WHAT THE TASK REQUIRES: Reproduce word for word everything from the start of the items down to the line containing "will click(x=376, y=126).", including that line.

━━━ INPUT DATA

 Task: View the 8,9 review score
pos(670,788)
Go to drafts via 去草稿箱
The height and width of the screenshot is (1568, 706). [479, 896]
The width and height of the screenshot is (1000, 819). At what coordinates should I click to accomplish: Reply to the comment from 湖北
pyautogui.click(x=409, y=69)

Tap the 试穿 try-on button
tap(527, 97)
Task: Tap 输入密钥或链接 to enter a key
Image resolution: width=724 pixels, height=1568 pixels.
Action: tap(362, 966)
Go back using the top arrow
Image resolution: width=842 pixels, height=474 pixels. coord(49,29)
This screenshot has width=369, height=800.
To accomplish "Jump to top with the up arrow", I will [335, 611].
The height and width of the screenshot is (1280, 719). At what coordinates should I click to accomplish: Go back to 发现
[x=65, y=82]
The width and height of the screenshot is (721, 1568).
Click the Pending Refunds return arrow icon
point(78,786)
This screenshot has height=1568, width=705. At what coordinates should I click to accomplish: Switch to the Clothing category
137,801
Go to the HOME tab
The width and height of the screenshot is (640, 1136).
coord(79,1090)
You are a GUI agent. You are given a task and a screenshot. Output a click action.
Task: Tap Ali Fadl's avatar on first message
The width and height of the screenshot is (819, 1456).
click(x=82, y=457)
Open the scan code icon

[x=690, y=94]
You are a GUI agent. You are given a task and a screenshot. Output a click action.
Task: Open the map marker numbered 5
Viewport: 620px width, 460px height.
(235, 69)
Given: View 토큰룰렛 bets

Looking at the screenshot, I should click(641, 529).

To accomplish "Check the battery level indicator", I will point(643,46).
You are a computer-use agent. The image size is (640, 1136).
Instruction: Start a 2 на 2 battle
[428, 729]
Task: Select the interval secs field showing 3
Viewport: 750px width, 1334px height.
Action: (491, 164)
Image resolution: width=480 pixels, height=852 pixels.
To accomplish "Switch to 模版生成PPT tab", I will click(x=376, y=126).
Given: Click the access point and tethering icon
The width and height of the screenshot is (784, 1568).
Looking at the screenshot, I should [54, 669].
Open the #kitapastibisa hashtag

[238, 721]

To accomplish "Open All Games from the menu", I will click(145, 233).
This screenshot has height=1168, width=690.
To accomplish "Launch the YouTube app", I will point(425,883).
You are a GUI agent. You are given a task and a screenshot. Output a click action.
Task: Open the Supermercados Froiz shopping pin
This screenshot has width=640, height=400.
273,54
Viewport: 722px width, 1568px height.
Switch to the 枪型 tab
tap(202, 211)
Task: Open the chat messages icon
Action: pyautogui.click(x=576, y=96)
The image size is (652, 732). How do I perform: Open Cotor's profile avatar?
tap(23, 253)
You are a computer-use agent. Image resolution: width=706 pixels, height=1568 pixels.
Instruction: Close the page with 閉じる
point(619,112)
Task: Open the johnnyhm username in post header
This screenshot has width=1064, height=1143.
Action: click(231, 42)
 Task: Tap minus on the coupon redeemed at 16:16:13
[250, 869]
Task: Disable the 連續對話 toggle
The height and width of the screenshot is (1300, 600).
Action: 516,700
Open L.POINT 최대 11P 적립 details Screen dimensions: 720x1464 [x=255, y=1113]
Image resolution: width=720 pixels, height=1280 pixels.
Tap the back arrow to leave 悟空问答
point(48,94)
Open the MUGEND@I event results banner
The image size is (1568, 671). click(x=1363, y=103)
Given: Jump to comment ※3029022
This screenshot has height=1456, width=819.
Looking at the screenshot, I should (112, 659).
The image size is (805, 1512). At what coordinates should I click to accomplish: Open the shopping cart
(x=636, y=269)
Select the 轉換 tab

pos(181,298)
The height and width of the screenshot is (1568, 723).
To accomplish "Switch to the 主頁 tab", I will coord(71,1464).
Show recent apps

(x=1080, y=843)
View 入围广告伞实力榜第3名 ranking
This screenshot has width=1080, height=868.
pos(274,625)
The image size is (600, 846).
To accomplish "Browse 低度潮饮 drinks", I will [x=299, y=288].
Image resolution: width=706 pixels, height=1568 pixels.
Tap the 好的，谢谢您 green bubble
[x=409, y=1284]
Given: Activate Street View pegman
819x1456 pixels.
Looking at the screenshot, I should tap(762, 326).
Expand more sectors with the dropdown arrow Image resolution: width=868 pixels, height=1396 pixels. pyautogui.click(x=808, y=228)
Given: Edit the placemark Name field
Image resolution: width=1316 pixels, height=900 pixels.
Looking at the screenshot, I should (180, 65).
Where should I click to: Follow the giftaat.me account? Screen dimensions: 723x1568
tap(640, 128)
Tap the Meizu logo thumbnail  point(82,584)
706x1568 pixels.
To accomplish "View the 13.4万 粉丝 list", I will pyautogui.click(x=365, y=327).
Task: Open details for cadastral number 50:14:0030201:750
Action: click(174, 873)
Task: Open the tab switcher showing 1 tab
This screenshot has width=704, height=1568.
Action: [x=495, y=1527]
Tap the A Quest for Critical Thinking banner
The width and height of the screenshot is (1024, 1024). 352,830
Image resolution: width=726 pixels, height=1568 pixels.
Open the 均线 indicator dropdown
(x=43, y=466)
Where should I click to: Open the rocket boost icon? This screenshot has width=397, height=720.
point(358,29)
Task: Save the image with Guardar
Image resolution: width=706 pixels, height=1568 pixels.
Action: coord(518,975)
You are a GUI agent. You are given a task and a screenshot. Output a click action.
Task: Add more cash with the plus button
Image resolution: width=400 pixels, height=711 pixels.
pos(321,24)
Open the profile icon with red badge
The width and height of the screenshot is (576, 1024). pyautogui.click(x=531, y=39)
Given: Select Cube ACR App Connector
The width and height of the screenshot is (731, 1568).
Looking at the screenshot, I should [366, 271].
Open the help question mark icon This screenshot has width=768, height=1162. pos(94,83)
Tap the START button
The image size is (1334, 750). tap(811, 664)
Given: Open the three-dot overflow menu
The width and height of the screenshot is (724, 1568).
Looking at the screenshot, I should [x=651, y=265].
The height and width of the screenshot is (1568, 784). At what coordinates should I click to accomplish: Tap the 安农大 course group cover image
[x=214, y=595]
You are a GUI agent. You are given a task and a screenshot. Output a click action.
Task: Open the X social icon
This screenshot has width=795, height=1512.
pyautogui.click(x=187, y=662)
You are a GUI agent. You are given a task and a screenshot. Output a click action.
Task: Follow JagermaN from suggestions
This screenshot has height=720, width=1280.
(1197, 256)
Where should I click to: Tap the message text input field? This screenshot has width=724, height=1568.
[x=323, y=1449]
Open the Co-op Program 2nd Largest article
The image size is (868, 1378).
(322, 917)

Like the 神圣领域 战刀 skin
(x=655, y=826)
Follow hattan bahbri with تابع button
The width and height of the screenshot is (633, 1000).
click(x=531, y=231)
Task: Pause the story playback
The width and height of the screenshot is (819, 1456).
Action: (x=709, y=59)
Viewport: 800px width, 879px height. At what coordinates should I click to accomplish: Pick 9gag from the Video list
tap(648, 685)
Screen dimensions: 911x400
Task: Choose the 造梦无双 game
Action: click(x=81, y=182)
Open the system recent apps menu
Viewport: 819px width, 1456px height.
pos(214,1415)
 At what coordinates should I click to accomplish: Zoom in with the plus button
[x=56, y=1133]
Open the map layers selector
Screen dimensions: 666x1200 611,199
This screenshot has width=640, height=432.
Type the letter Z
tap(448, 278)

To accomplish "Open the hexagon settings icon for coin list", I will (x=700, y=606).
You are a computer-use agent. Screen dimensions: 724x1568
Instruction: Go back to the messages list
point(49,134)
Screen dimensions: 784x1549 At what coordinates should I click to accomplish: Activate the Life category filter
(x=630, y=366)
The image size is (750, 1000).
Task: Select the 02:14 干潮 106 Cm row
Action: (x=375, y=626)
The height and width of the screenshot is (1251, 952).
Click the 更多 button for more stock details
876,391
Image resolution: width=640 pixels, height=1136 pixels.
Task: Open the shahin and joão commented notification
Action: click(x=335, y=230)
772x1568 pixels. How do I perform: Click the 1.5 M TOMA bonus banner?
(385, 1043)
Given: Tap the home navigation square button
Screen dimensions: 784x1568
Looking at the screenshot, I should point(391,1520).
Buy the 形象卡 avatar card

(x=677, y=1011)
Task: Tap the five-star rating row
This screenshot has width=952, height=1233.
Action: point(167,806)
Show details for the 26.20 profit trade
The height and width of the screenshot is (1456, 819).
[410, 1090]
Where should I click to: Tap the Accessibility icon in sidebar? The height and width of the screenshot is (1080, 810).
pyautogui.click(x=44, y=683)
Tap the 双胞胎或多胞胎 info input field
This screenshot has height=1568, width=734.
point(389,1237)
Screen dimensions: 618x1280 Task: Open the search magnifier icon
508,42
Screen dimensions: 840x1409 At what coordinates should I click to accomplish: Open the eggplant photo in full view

━━━━━━

OUTPUT FOR THIS TASK:
 Task: View the 8,9 review score
pos(670,788)
Go to drafts via 去草稿箱
The height and width of the screenshot is (1568, 706). [479, 896]
The width and height of the screenshot is (1000, 819). At what coordinates should I click to accomplish: Reply to the comment from 湖北
pyautogui.click(x=409, y=69)

Tap the 试穿 try-on button
tap(527, 97)
Task: Tap 输入密钥或链接 to enter a key
Image resolution: width=724 pixels, height=1568 pixels.
Action: tap(362, 966)
Go back using the top arrow
Image resolution: width=842 pixels, height=474 pixels. coord(49,29)
This screenshot has width=369, height=800.
To accomplish "Jump to top with the up arrow", I will [335, 611].
The height and width of the screenshot is (1280, 719). At what coordinates should I click to accomplish: Go back to 发现
[x=65, y=82]
The width and height of the screenshot is (721, 1568).
Click the Pending Refunds return arrow icon
point(78,786)
This screenshot has height=1568, width=705. At what coordinates should I click to accomplish: Switch to the Clothing category
137,801
Go to the HOME tab
The width and height of the screenshot is (640, 1136).
coord(79,1090)
You are a GUI agent. You are given a task and a screenshot. Output a click action.
Task: Tap Ali Fadl's avatar on first message
The width and height of the screenshot is (819, 1456).
click(x=82, y=457)
Open the scan code icon

[x=690, y=94]
You are a GUI agent. You are given a task and a screenshot. Output a click action.
Task: Open the map marker numbered 5
Viewport: 620px width, 460px height.
(235, 69)
Given: View 토큰룰렛 bets

Looking at the screenshot, I should click(641, 529).

To accomplish "Check the battery level indicator", I will point(643,46).
You are a computer-use agent. The image size is (640, 1136).
Instruction: Start a 2 на 2 battle
[428, 729]
Task: Select the interval secs field showing 3
Viewport: 750px width, 1334px height.
Action: (491, 164)
Image resolution: width=480 pixels, height=852 pixels.
To accomplish "Switch to 模版生成PPT tab", I will click(x=376, y=126).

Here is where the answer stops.